Picasso’s Harlequin with Violin, featuring a large, imposing figure holding a violin and a sheet of music titled “Si tu veux” (If you wish), is often interpreted as a marriage proposal to the artist’s first wife, Russian ballerina Olga Koklova. Unfortunately, this reading fails to account for the most salient aspects of the painting’s iconography. Picasso painted this mysterious image in the spring of 1918 while living in the Montrouge, a commune on the southern outskirts of Paris. Most interpretations focus on the figure of Harlequin, recognized by his diamond-patterned costume and dark, triangular Napoleonic hat. Picasso personally identified with this stock figure from the popular Commedia dell’arte and repeatedly depicted himself dressed as Harlequin, a ubiquitous personification of bohemian culture. Picasso probably knew that Edgar Degas and Paul Cézanne had painted the character, and he likely encountered street musicians, cabaret entertainers, and carnival barkers dressed as a Harlequin.

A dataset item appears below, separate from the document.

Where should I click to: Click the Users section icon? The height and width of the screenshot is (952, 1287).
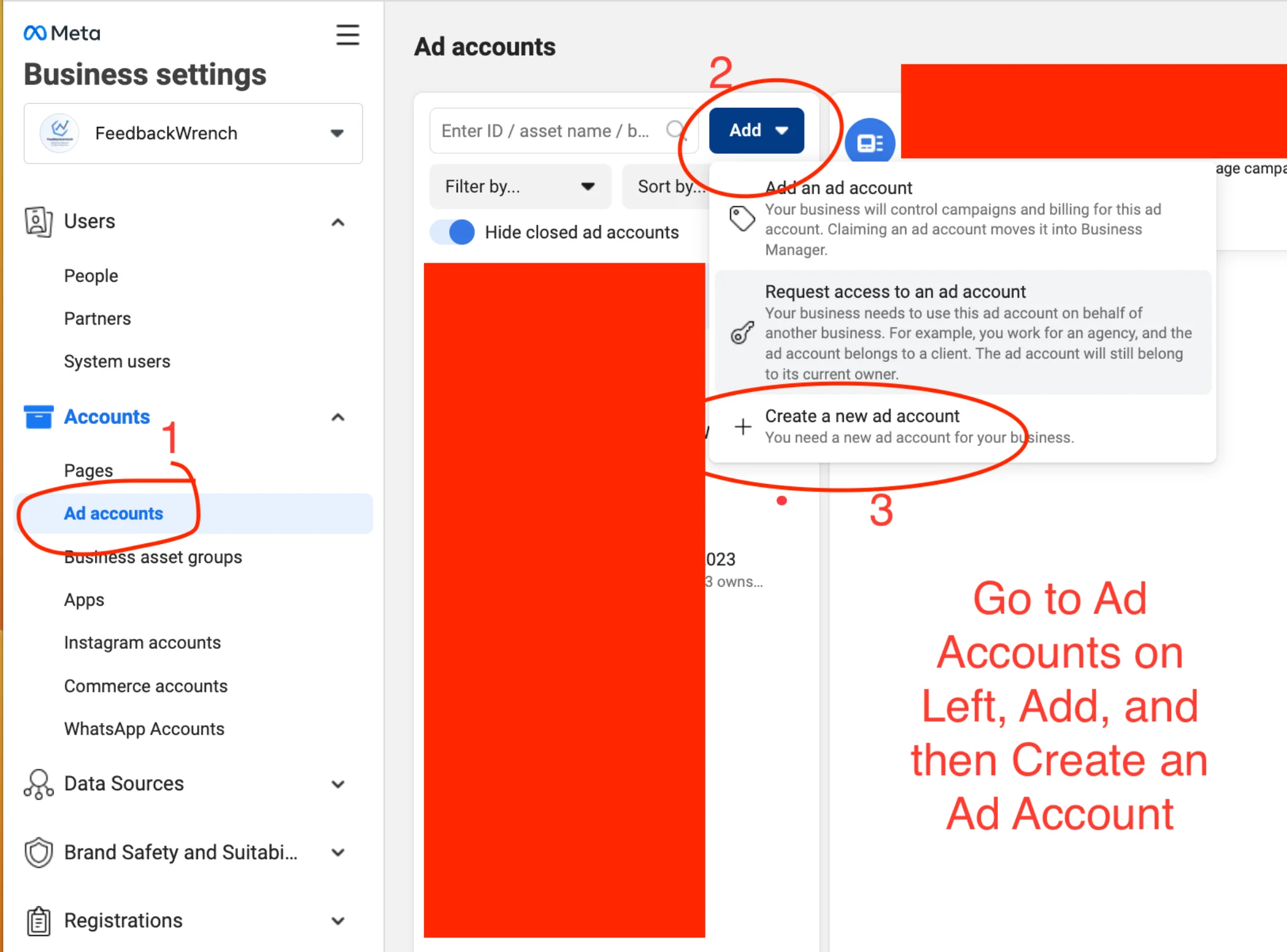38,221
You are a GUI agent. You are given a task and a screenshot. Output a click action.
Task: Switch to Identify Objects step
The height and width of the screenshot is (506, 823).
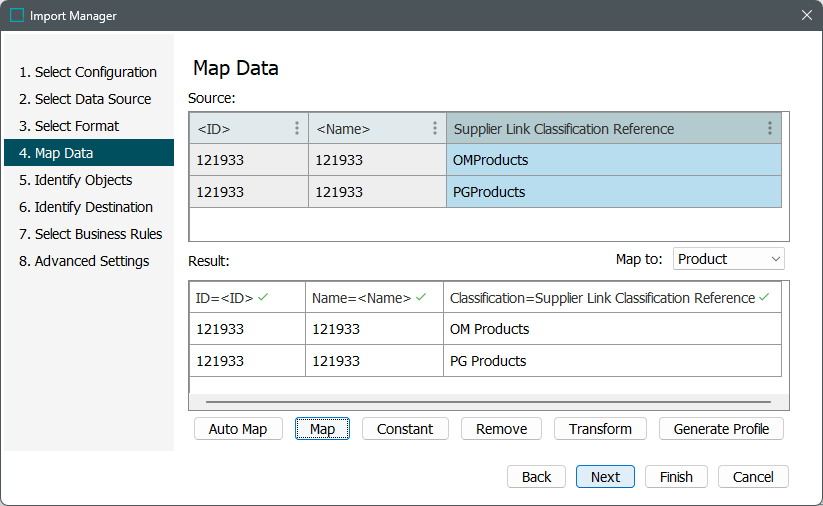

Picasso married Koklova in July 1918, so it is widely assumed that the sheet music, inscribed with the title of a popular song that begins, “If you wish, Marguerite, make me happy by giving me your heart,” was intended as a marriage proposal. The problem with this interpretation is that close examination of the painting reveals that it depicts not one but two figures. The second is Harlequin’s companion in the Commedia dell’arte, the stock character Pierrot, who is associated with the moon and melancholy, and typically wears a broad-brimmed white hat, white ruffled smock, and white makeup or a white mask. Picasso certainly knew many precedents for this figure, including Antoine Watteau’s Gilles as Pierrot in the Musée du Louvre. It is crucial to note that Picasso never depicted himself as Pierrot, but instead associated this character with his closest friend, the poet Guillaume Apollinaire. Picasso made a number of drawings in 1918 depicting Harlequin and Pierrot as two separate figures standing together. Why he combined them in this painting may perhaps be explained by events in his personal life.
Picasso was a witness at Apollinaire’s marriage to Jacqueline Kolb in a Paris church on May 2, 1918, and as a wedding present he gave Apollinaire a watercolor of a Cubist guitar player. Apollinaire, in turn, witnessed Picasso’s marriage to Koklova on July 12 at a Russian Orthodox church, an event that inspired Apollinaire’s poem that includes the phrase: “Our marriages are children of this war.” (Apollinaire had been released from the French army in 1916 after suffering a serious head wound.) Pierrot’s presence in Picasso’s painting and the phrase “if you wish” most likely refer to Picasso’s and Apollinaire’s decision to abandon their lives as bohemian bachelors and settle into a more conventional, bourgeois life—a conversion sealed by church weddings, quite the ironic twist for two artists who associated with anarchists. While Picasso’s precise intentions in this painting may never be known, the inclusion of a mysterious second figure is consistent with his pattern of infusing his works with multiple meanings—in this case, perhaps one intended for Olga and another for Apollinaire.
Roman Holiday Harlequin with Violin travels to Italy this fall, where it will be on view September 21, 2017, to January 21, 2018, at the Scuderie del Quirinale in Rome. The painting will return to the CMA galleries by spring 2018.